The directive has, along with other forces, squeezed research and hit liquidity in small- and mid-sized stocks, which isn't positive for the overall functioning of the market, a report says.
Economics has more than its fair share of “laws” but whatever the changes in ideas over the decades, one that appears immutable is that if you force firms to change how they pay for services, you can get less of those services - at least for a while.
Six years ago, the UK introduced sweeping measures to improve the standard of professionalism in wealth management advice, making fees more transparent and cutting out old commission-driven practices. The Retail Distribution Review entered law and, with the predictability of an English batting collapse at cricket, some wealth advisors began to hike their investment minimums, creating what was called an “advice gap”. Barriers to entry into the wealth advisory market went up and access went down. The jury is still out over whether investment service access in general is better than before 2013.

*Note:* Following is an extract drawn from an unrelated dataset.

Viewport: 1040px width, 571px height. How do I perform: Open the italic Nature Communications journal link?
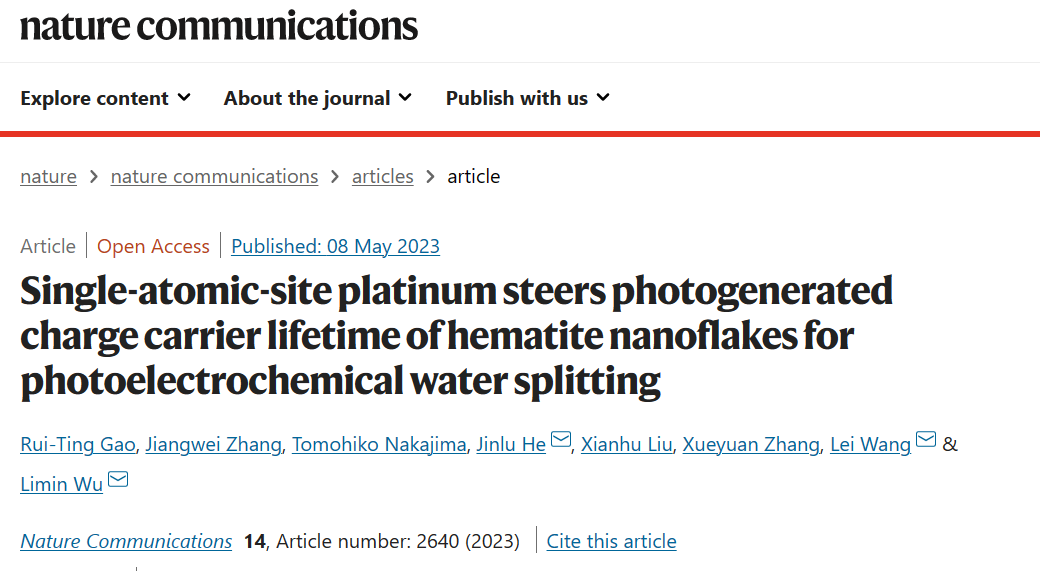coord(126,541)
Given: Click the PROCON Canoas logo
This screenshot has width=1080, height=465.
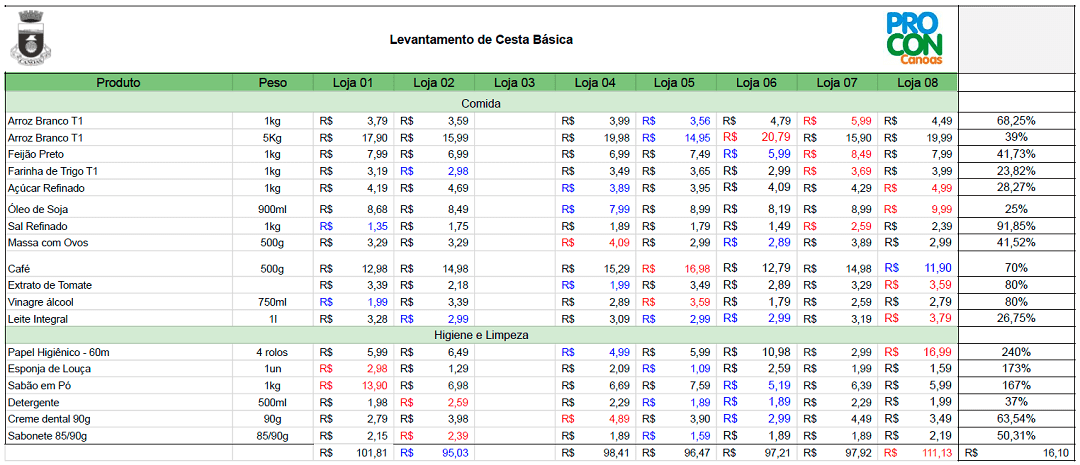Looking at the screenshot, I should point(913,38).
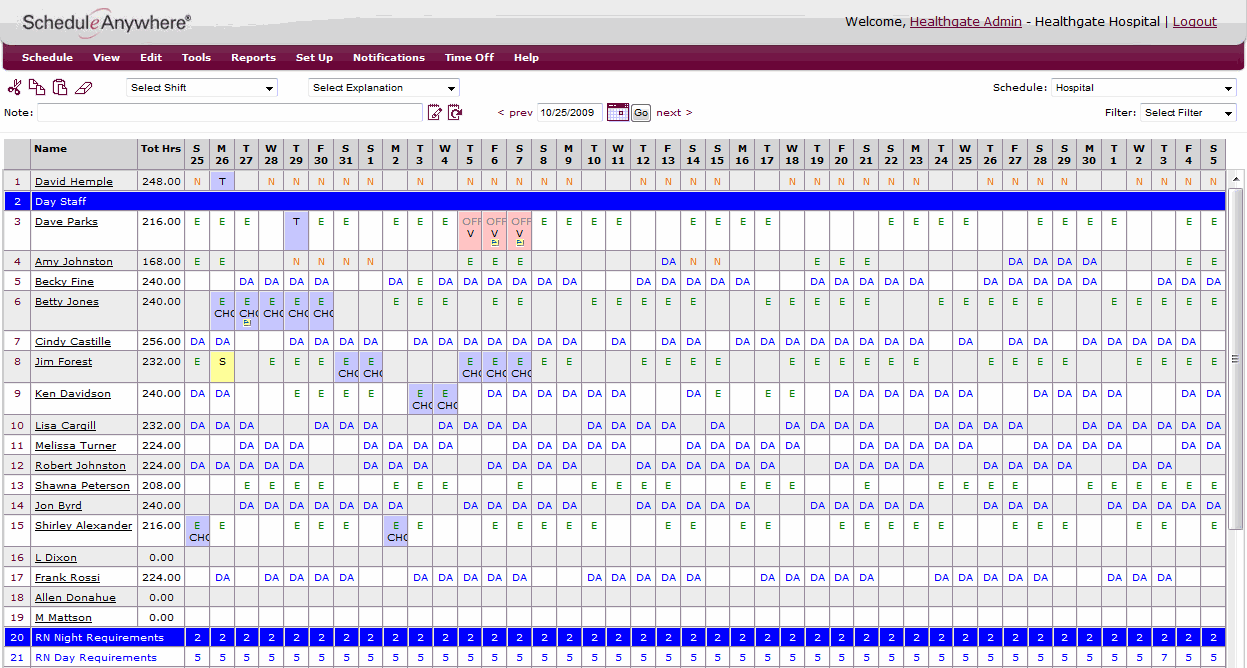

And now we have had MiFID II as law of the land for just over a year. This European Union regulation – overlapping with RDR in some ways - thudded onto the desks of wealth managers last January. Along with the GDPR regulation, it was one of the heaviest compliance challenges in years. One of MiFID II’s features was a requirement for firms to unbundle research payments. The net effect of this has been to make firms think twice about older ways of buying research, and the sell-side’s offerings have shrunk significantly.
This squeeze on research hits liquidity not just in the smaller-cap stocks, where the cost of coverage has always been a bit of an issue, but even into the medium end of the market-cap spectrum. Declining liquidity, shown in wider bid/offer spreads for prices, may also discourage firms below a certain market cap to list on public markets, which is not ideal for activist investors (a point this publication has made before).
A research report by the Qualified Companies Alliance and brokerage firm Peel Hunt highlights the problem. The study, called MiFID II: The Search For Research, notes that in its survey of 102 UK-based fund managers and 105 small- and mid-cap firms, 62 per cent of investors said that less research was produced on such firms since the European directive became law. Some 86 per cent of investors expect there to be fewer broking houses in the next 12 months.
The report’s language is restrained but bleak: “Generally, the feelings about the impact of MiFID II appear to have worsened since last year. The majority of the investor community have seen their list of research providers decrease over the past 12 months, and only expect further reductions in the future.”
There may eventually be workarounds, as investors exploit a less efficient market to make returns, encouraging more resources to follow. Capital, like water, finds its own level. And firms seeking to woo investors are already looking at different touch points. The report found that 90 per cent of firms are acting or plan to develop websites to make themselves more visible to investors. Respondents say actions such as holding a “capital markets day” is an effective way to improve visibility – so we can expect more such events in future. Some 61 per cent of firms say that they are using more PR to win media coverage – no doubt we journalists can expect the volume of traffic in our direction to rise if this proves correct.
MiFID II certainly has not won many friends yet from asset managers. Some 45 per cent of those managers say that they are “quite negative” on the directive and 21 per cent are “very negative”. Against that, 21 per cent said that they had “no strong feelings” and only 12 per cent could say that they were “quite positive”, the Peel Hunt/QCA report said.
What more general conclusions can we draw from all this? Firstly, if regulations that are designed to make firms more open about their fees and costs are desirable, while this sounds as controversial as motherhood and apple pie, people should be careful. Secondly, policymakers should be more willing to carry out cost/benefit analyses of such regulations and be less in a hurry to prove that they are “doing something” about this or that perceived problem.
It would also be remiss not to consider the Brexit angle. Much has been made of the frictional costs that the UK will suffer if it falls out of the European Union without some sort of trade deal on or close to 29 March. But it should also be borne in mind that there are those in Parliament and a section of the commentariat who worry about the costs of leaving the EU but such complaints are hard to take seriously considering how much EU red tape there has been. Let’s hope that however the UK leaves the EU, policymakers in Westminster look harder at calls for regulation, and test if it makes end-clients better off.